Masyarakat adalah pemilik dan penggerak kebudayaan. Tidak bisa tidak, perkembangan kebudayaan tidak dapat dipisahkan dari perkembangan masyarakatnya. Undang-undang Nomor 5 Tahun 2017 tentang Pemajuan Kebudayaan menyatakan bahwa masyarakat berperan sebagai pelaku aktif kebudayaan, baik tingkat komunitas maupun industri. Selain itu, masyarakat dipandang sebagai pihak yang paling dekat, paling akrab dan paling paham mengenai kebutuhan dan tantangan untuk memajukan ekosistem kebudayaan.

Gagasan mengenai pemajuan kebudayaan bukan hal baru, melainkan sudah tercantum dalam Undang-Undang Dasar 1945. Namun, pemerintah baru berhasil mengesahkan UU No. 5 Tahun 2017 sebagai penegasan dan landasan strategis kebudayaan Indonesia di tengah masyarakat global. Menurut Direktur Jenderal Kebudayaan (Dirjenbud) Hilmar Farid, pemajuan kebudayaan yang dimaksud dalam undang-undang tersebut bertujuan meningkatkan ketahanan budaya dan kontribusi budaya Indonesia di tengah peradaban dunia.

Hendaknya kita, masyarakat Indonesia, menyadari bahwa kebudayaan adalah persoalan kesatuan duniat, kesatuan umat manusia. Pengajuan Jalur Rempah sebagai Warisan Dunia merupakan bagian dari upaya menguatkan dan memajukan budaya Indonesia di kancah global. Rempah-rempah Nusantara, selain sebagai komoditas, juga menjadi penyebab dan pendorong terjadinya pertukaran budaya, agama, ekonomi bahkan politik. Jalur Rempah juga menjadi jalur niaga global sekitar abad ke-16 hingga abad ke-18, dan Banten termasuk salah satu titik perdagangan yang ramai. 

 

Lada di Banten

Lada (unsplash.com)

Banten merupakan suatu daerah di ujung barat pulau Jawa, yang berdekatan dengan pulau Sumatera, hanya dipisahkan oleh Selat Sunda. Banten merupakan bagian dari wilayah kepulauan Nusantara, yang berabad-abad lalu dikenal sebagai daerah penghasil rempah-rempah. Menurut catatan sejarah, pada akhir abad ke-16, Pelabuhan Banten menjadi tempat pendaratan pelayaran bangsa Belanda. Yang antara lain dipimpin oleh Cornelis de Houtman, menyusul beberapa tahun kemudian pelayaran yang dipimpin Jacob Van Meck.

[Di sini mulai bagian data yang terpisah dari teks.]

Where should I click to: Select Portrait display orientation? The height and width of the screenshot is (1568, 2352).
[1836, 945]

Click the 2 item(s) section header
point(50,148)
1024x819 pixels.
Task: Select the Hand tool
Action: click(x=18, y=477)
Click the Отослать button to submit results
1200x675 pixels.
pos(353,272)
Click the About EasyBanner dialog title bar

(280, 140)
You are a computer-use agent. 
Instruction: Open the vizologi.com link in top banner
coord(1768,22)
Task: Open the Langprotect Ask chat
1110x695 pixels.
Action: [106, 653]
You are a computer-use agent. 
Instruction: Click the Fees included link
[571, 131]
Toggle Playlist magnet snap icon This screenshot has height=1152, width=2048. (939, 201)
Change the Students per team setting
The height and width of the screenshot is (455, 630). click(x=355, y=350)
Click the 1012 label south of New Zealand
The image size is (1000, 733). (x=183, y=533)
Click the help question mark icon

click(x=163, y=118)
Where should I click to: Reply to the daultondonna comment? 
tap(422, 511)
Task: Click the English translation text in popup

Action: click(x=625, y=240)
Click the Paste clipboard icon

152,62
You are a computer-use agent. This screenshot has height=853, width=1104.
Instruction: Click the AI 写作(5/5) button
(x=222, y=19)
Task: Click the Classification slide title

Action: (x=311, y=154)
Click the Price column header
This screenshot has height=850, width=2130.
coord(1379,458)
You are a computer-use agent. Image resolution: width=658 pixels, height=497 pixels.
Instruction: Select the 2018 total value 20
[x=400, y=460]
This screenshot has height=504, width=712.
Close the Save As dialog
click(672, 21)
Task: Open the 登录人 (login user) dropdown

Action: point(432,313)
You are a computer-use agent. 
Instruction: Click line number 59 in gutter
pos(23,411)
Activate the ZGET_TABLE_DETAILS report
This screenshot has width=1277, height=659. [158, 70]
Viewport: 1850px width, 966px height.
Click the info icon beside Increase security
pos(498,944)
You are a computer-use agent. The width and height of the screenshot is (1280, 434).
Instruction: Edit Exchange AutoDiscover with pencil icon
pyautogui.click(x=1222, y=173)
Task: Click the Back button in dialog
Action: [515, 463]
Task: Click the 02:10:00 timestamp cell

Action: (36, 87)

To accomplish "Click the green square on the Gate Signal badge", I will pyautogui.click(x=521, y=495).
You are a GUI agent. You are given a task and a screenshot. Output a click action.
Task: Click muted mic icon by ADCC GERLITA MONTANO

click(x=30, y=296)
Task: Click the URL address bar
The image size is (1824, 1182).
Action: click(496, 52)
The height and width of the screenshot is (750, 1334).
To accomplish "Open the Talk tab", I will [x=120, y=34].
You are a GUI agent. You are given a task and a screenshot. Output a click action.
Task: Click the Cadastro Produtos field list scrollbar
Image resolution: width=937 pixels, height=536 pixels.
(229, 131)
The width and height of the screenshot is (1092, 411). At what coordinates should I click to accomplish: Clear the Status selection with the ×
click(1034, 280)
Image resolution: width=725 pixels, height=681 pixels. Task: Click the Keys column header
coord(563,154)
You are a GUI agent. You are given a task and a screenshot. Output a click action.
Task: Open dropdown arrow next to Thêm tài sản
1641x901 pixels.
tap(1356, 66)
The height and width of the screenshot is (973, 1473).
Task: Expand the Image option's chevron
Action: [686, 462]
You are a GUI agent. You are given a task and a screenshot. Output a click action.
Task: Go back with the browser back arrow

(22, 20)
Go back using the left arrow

Pelayaran ke wilayah Nusantara didorong oleh beberapa tujuan. Selain untuk menyebarkan agama, pelayaran bangsa Belanda ke daerah Nusantara juga didorong keinginan eksplorasi dalam rangka mencari sumber rempah-rempah. Pada masa itu, rempah-rempah sangat dibutuhkan oleh negara yang memiliki empat cuaca. Terutama sebagai penghangat tubuh di musim dingin, sebagai bumbu penyedap dan campuran bahan makanan, bahkan obat-obatan. Pasalnya, di negara dengan empat cuaca, rempah-rempah tidak tumbuh, dan harus diperoleh dengan harga mahal. Hal tersebut mendorong bangsa Eropa melakukan ekspedisi dan eksplorai untuk mencari tanah yang menghasilkan rempah-rempah.

Salah satu rempah yang menjadi komoditas dari Nusantara ialah lada, yang juga dijuluki “raja rempah” karena tingkat konsumsinya paling tinggi. Sedangkan, Banten terkenal sebagai daerah penghasil lada sejak akhir abad ke-12. Selain diperdagangkan kepada pedagang dari Arab, India, dan Eropa, lada juga memiliki fungsi lain, misalnya sebagai alat diplomasi. Menurut arsip yang ditemukan, Sultan Abul Fath pernah mengirimkan lada hitam kepada Raja Inggris Charles II pada tahun 1664. Sebagai imbalannya, Sultan Abul Fath meminta agar Inggris bersedia menjual meriam dan senapan kepada Banten.

Lada tidak hanya tumbuh di tanah Banten. Daerah Sumatera seperti Aceh juga memproduksi lada, hanya saja kualitasnya tidak lebih unggul dibandingkan lada dari Banten. Melihat potensi dan keuntungan niaga yang besar pada komoditas lada, Sultan Ageng Tirtayasa menggalakkan penanaman lada di Lampung pada abad ke-17. Produksi lada memang meningkat dengan harga menggiurkan, namun terjadi kekurangan bahan pangan karena para petani jadi mengesampingkan penanaman padi. Kemudian lahan penanaman lada di Banten dikurangi untuk dialihkan menanam padi.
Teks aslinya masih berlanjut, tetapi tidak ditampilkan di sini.